Our client, Mr Q, was arrested after police claimed to have found a wash bag containing half a kilo of cocaine in his bedroom. Given his previous convictions for supply, he was facing a mandatory minimum sentence of seven years in prison.
With the prosecution alleging possession with intent to supply Class A drugs, the situation looked bleak, but something wasn’t adding up. From the moment we picked up this case, our team of lawyers were determined to pull on the threads of the prosecution’s argument, and secure proper justice for Mr Q.
As we reviewed his side of the story, it became clear that the circumstances surrounding the search were peculiar. The day before Mr Q’s arrest, officers were searching the property he shared with two others, for an unrelated investigation. Mr Q had been away for the weekend, and upon returning, found the police at his address with a full team and sniffer dogs. He was asked to leave while the search was conducted, but nothing was found.
The next day, he was contacted by police and asked to return to the property so that they could conduct a second search. It was only then that officers claim to have uncovered an overwhelming amount of evidence linked to drug dealing: multiple phones and SIM cards, razors, and cash. Most significantly, a wash bag holding 500g of white powder was found which officers at the scene suspected to be cocaine.
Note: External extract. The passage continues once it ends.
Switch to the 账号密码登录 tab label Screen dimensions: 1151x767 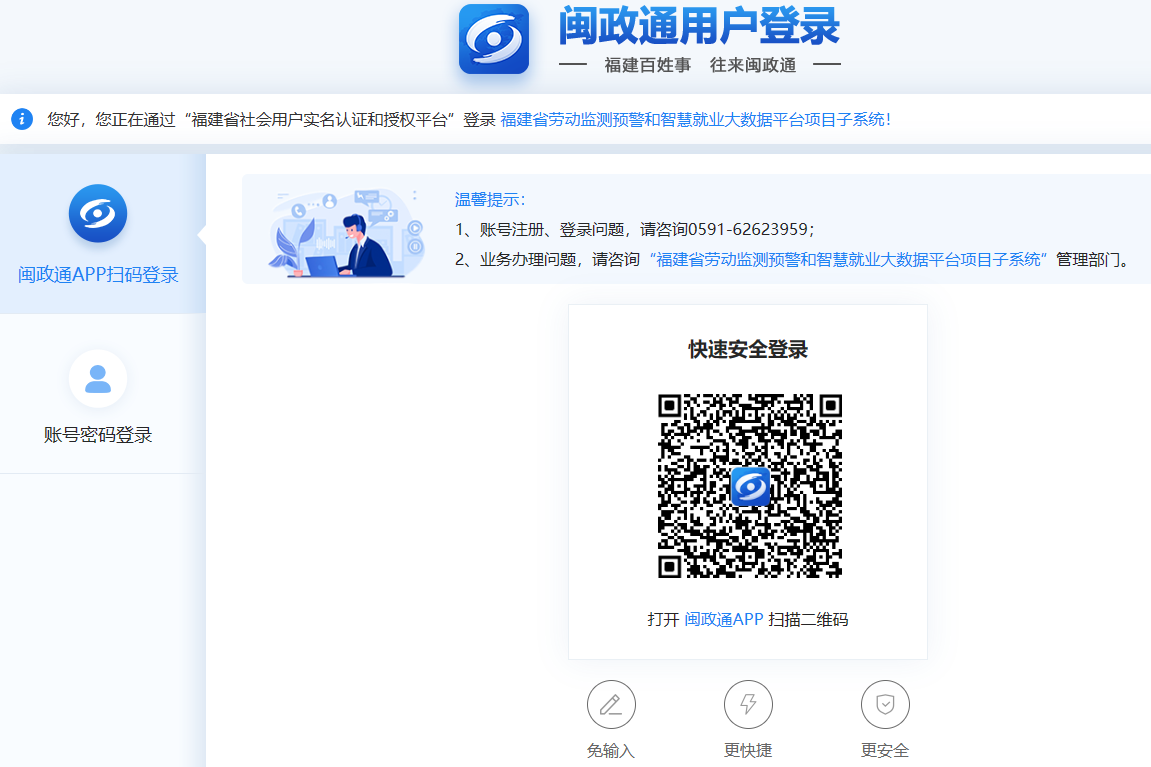pos(98,435)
Mr Q was arrested, and with previous drug supply convictions already on record, he was facing a prospective third-strike offence, and a minimum prison sentence of seven years.
So our defence team stepped in to help. Our client insisted that neither the wash bag nor its contents belonged to him. Living in shared accommodation, his room had been left unlocked while he was away that weekend, meaning it was accessible to others at the time the drugs were supposedly placed there.
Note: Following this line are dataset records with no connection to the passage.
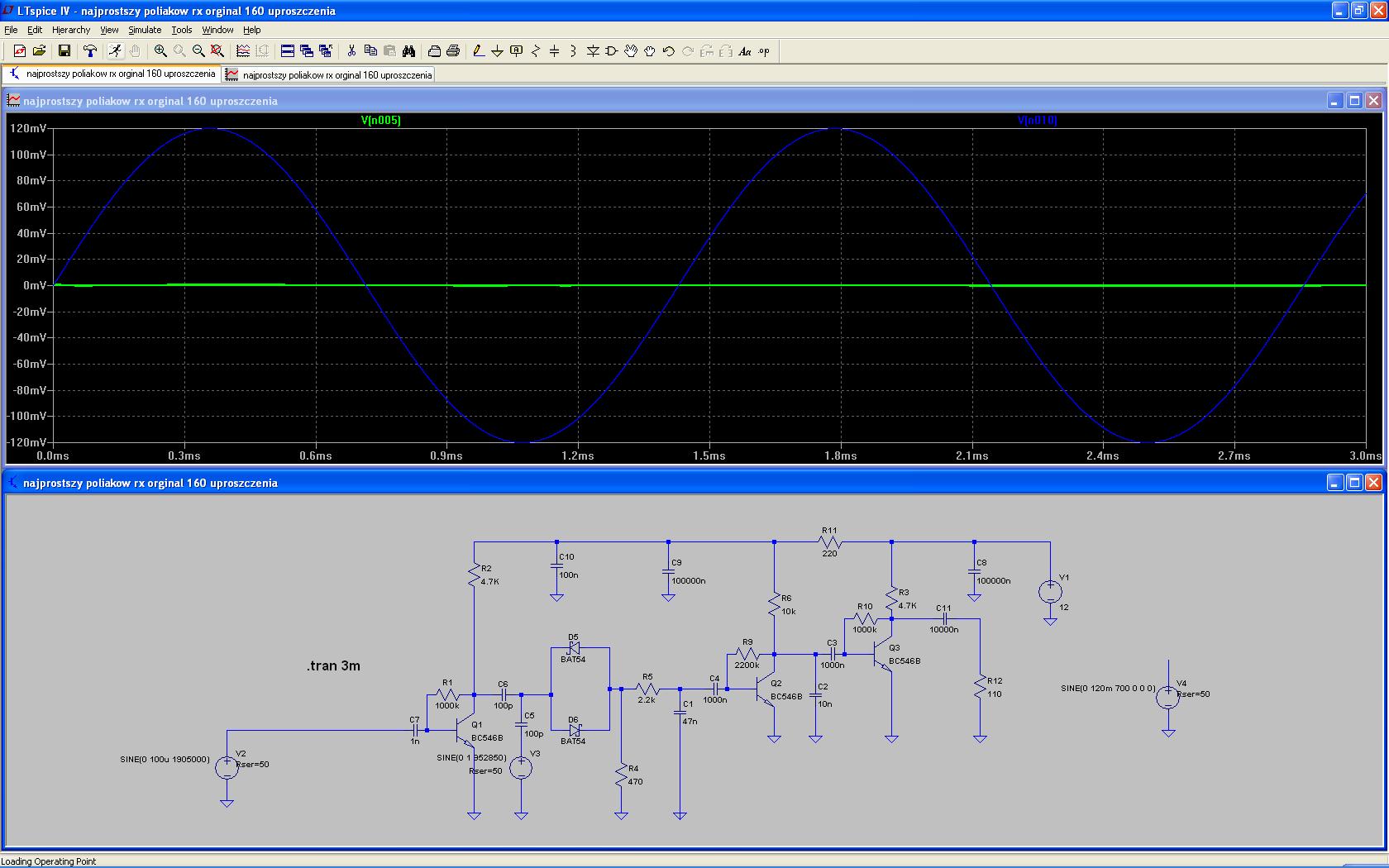Pick the Capacitor placement tool
1389x868 pixels.
click(554, 51)
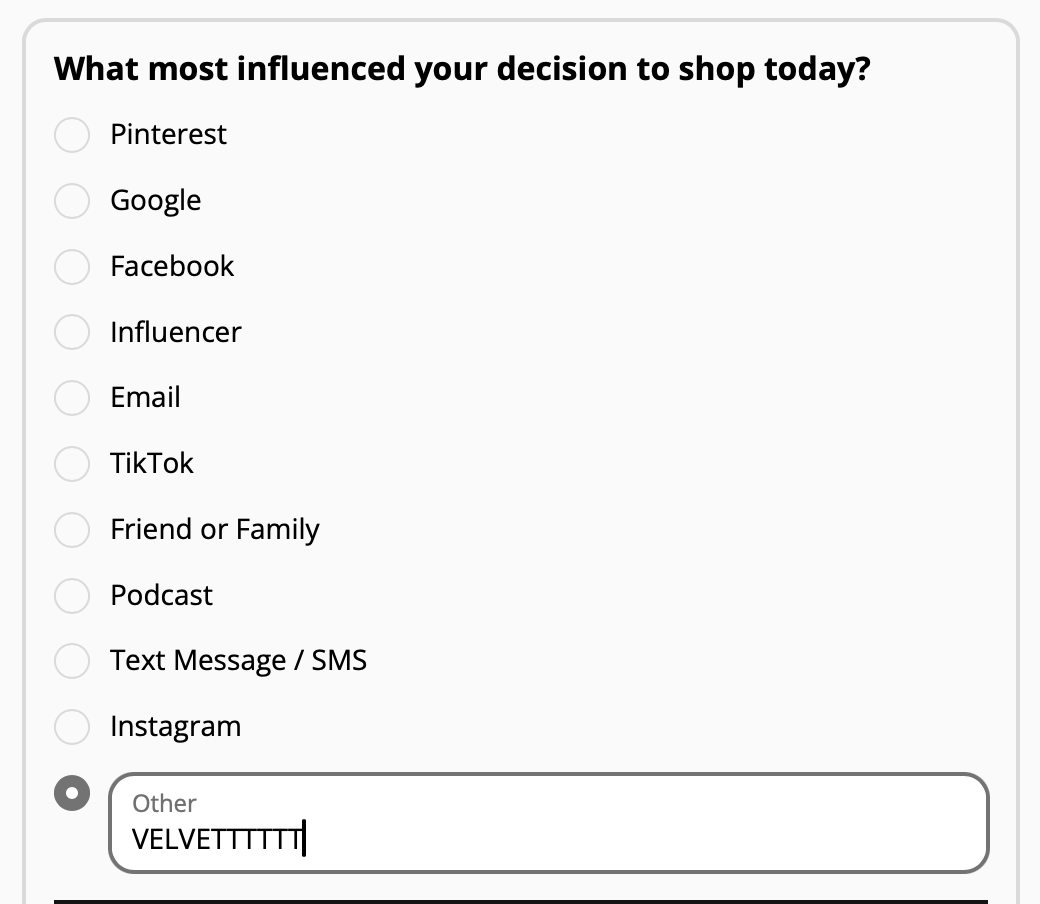Click the selected Other radio button
1040x904 pixels.
[x=72, y=793]
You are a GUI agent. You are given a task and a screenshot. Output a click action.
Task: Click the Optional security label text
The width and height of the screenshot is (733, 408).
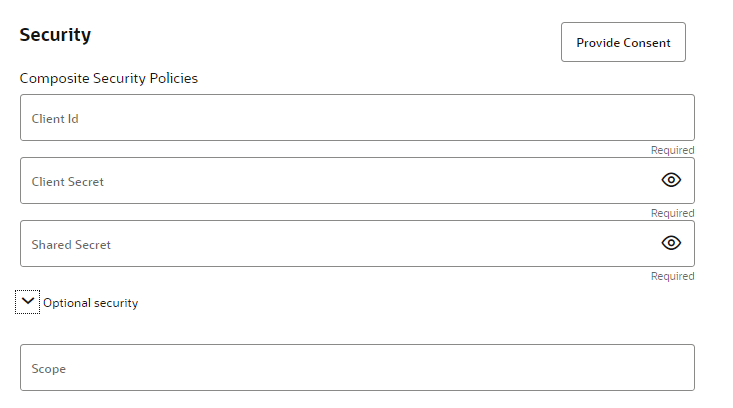tap(90, 303)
One of our solicitors attended the initial police interview with Mr Q. When the officer in charge of the interview announced that the substance found in his bedroom had been tested and confirmed to be half a kilo of cocaine, our client was shocked. This was clearly new, surprising information for him, and a cause of alarm. The officer proceeded to conduct an aggressive style of questioning directed at Mr Q, at which point our solicitor reminded him of his right to pause the interview for a private legal consultation – which he promptly did.
As the investigation against our client took motion, our legal team began to dig into the prosecution’s case. We demanded full disclosure on how, when, and by whom the wash bag was found, but as we reviewed the body-worn footage, the cracks began to show. No one had taken responsibility for locating the wash bag, and there was no reliable record of the way in which it was recovered. With the entire discovery of the wash bag undocumented, we alerted to the courts that something was seriously wrong.
We called attention to these holes in the prosecution’s argument, exacerbated by the fact that the Crown were continually delaying the serving of Stage 1 disclosure of forensic evidence. Then came a turning point in the case against Mr Q: scientific testing of the content in the wash bag proved that it was not a Class A substance after all.
With the foundation of the Crown’s case collapsing, they had no choice but to offer no evidence, and our client was free to go.
This was a case that could have cost our client nearly a decade of his life, but thanks to the persistence of our defence team to bring attention to weak evidence on the prosecution’s side, the truth came to light, and Mr Q walked free.